The author has been described by News Ltd as an "iconoclast", "Svengali", a pollie's "economist muse", and "pungently accurate". Fairfax says he is a "Renaissance man" and "one of Australia’s most respected analysts." Stephen Koukoulas concludes that he is "85% right", and "would make a great Opposition leader." Terry McCrann claims the author thinks "‘nuance’ is a trendy village in the south of France", but can be "scintillating" when he thinks "clearly". The ACTU reckons he’s "an enigma wrapped in a Bloomberg terminal, wrapped in some apparently well-honed abs."

Wednesday, June 1, 2011

The domestic economy grew very strongly in Q1

Well, for all the whinging and whining! My old pal, Peter Switzer, do you hear me!? Today's GDP numbers show precisely why the RBA should have hiked in May, or if not May, in June. The more likely outcome is July. Here is Paul Bloxham's (HSBC) summary:

"If it weren’t for the headline GDP number being severely hit by a sharp fall in coal exports, today’s numbers would be universally judged as strong.

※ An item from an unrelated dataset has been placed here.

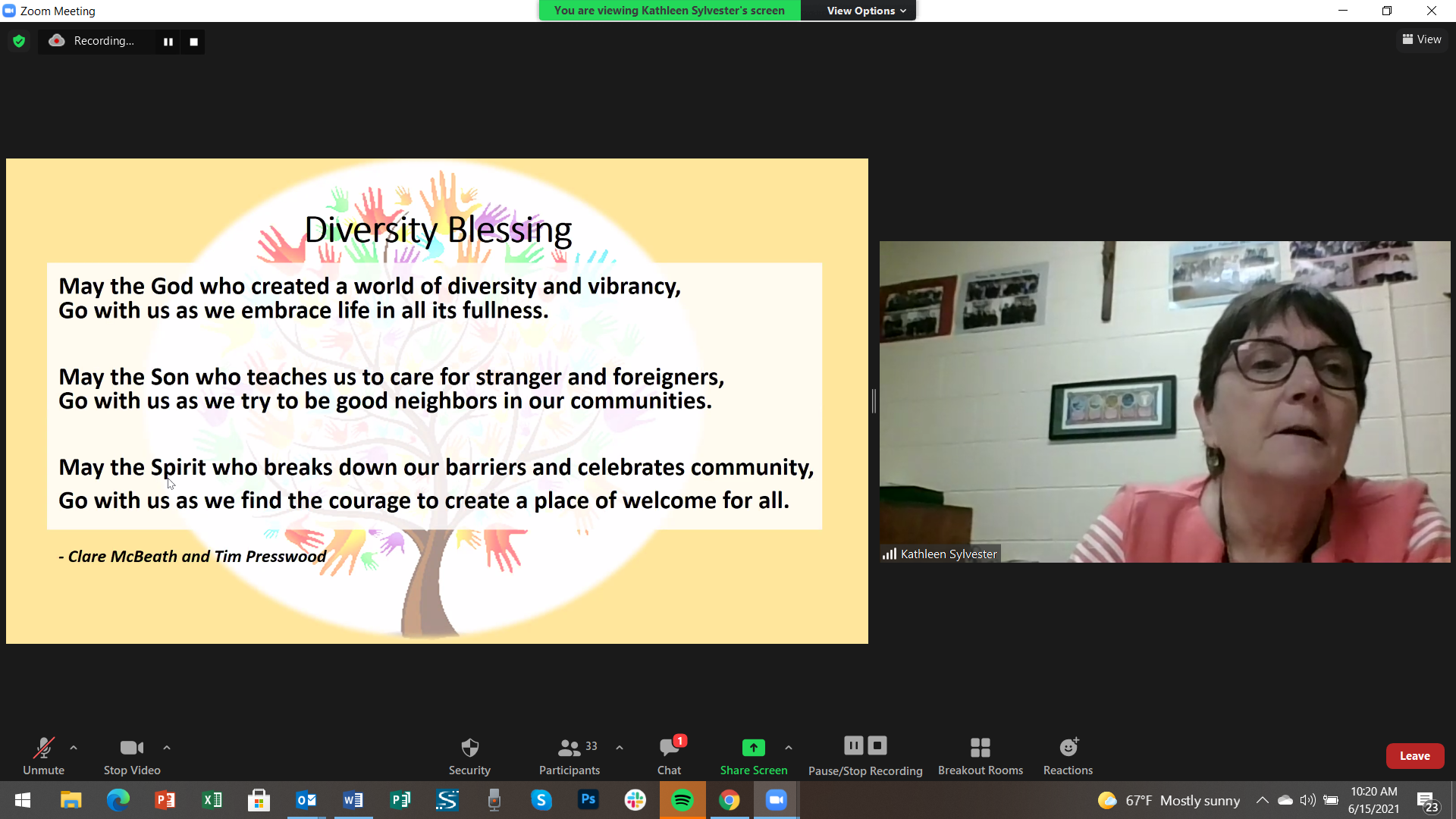
Task: Click the divider handle beside shared screen
Action: [874, 401]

Domestic demand was strong, driven by rising consumption, solid growth in business investment and continued modest support from public demand. Overall domestic demand rose by 3.1% y-o-y, which is around trend and a good result for an economy affected by significant natural disasters during the quarter, including the Queensland floods and cyclone Yasi.

Despite the stories of weak retail sales, household consumption growth was a solid in Q1 and increased by a strong 3.4% over the year. Business investment rose due to continued strength in the mining sector – and there is lots more of this to come...

We know the RBA will also see things in these terms. In the quarterly official statement we were told that they will be watching domestic demand, not production indicators. And demand looks strong.

So there is nothing in today’s report that would suggest the RBA would back away from its current outlook for rising inflation or the need to lift rates ‘at some point’ to contain growing inflationary pressures."